O que fazer:
[a] De acordo com o texto sobre a crise, de qual verbo grego deriva a palavra "crise"?
[b] Substitua "acolhedora" por "hospitaleira" no trecho do texto sobre a crise que se inicia com as palavras contendo "Tive o privilégio" e termina com "sem molestar visitantes.", e apresente o trecho resultante.
======== Texto do documento
Crise é uma palavra grega, derivada do verbo krino, significa afastamento, julgamento. Os gregos vivem em crise desde sempre, expressam admiração uns pelos outros criticando. Homero critica os deuses, Hesíodo critica Homero, Tales critica o mito, Platão critica a democracia ateniense, Diógenes critica Platão... A crise é milenar. Sem crise, a vida não é grega. Crise é uma doença que os gregos nos legaram. A crise não nos rouba a alegria, é nossa maneira de sermos helênicos. A crise afasta, individualiza e une. A convivência política constrói-se assim. Entre o SIM e o NÃO, cabeças pensantes examinam propostas para sair do atoleiro.
A crise penetrou no sistema capitalista, hoje globalizado. A crise que abalou a prosperidade estadunidense no início do século 20 voltou a intranquilizar a imponente potência mundial. Em crise está a Rússia, em crise está o Reino Unido, em crise está o Japão. A inquietação não poupa a retumbante China. Em crise está o mercado mundial. Em crise vivemos nós. Doenças, fome e guerra devastam a África. Confrontos armados ensanguentam o Oriente Médio. A corrupção mina o Brasil. Somos sete bilhões em crise.
Tive o privilégio de visitar a Grécia - já em plena crise - há pouco tempo pela segunda vez. Estou empenhado na reedição ampliada de um livro meu, já esgotado, Literatura Grega. Acompanho a repercussão de tempos antigos sobre a Grécia de agora. Estive em Atenas e ilhas próximas. Interessava-me sentir a Grécia de nossos dias. A Antiguidade está presente em tudo: em monumentos, em museus, na Acrópole, em processo de laboriosa reconstrução, no humor homérico e socrático preservado em anedotas críticas de gregos jovens. Encontrei uma Atenas alegre, acolhedora, bem organizada. As manifestações que apavoram, transmitidas pela televisão, acontecem em áreas restritas sem molestar visitantes.
================
======== Dados de origem
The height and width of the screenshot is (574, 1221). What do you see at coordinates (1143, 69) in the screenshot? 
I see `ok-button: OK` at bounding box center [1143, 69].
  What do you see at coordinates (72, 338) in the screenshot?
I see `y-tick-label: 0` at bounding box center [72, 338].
================
Respostas do exercício:
[a] Do verbo krino.

[b]
Tive o privilégio de visitar a Grécia - já em plena crise - há pouco tempo pela segunda vez. Estou empenhado na reedição ampliada de um livro meu, já esgotado, Literatura Grega. Acompanho a repercussão de tempos antigos sobre a Grécia de agora. Estive em Atenas e ilhas próximas. Interessava-me sentir a Grécia de nossos dias. A Antiguidade está presente em tudo: em monumentos, em museus, na Acrópole, em processo de laboriosa reconstrução, no humor homérico e socrático preservado em anedotas críticas de gregos jovens. Encontrei uma Atenas alegre, hospitaleira, bem organizada. As manifestações que apavoram, transmitidas pela televisão, acontecem em áreas restritas sem molestar visitantes.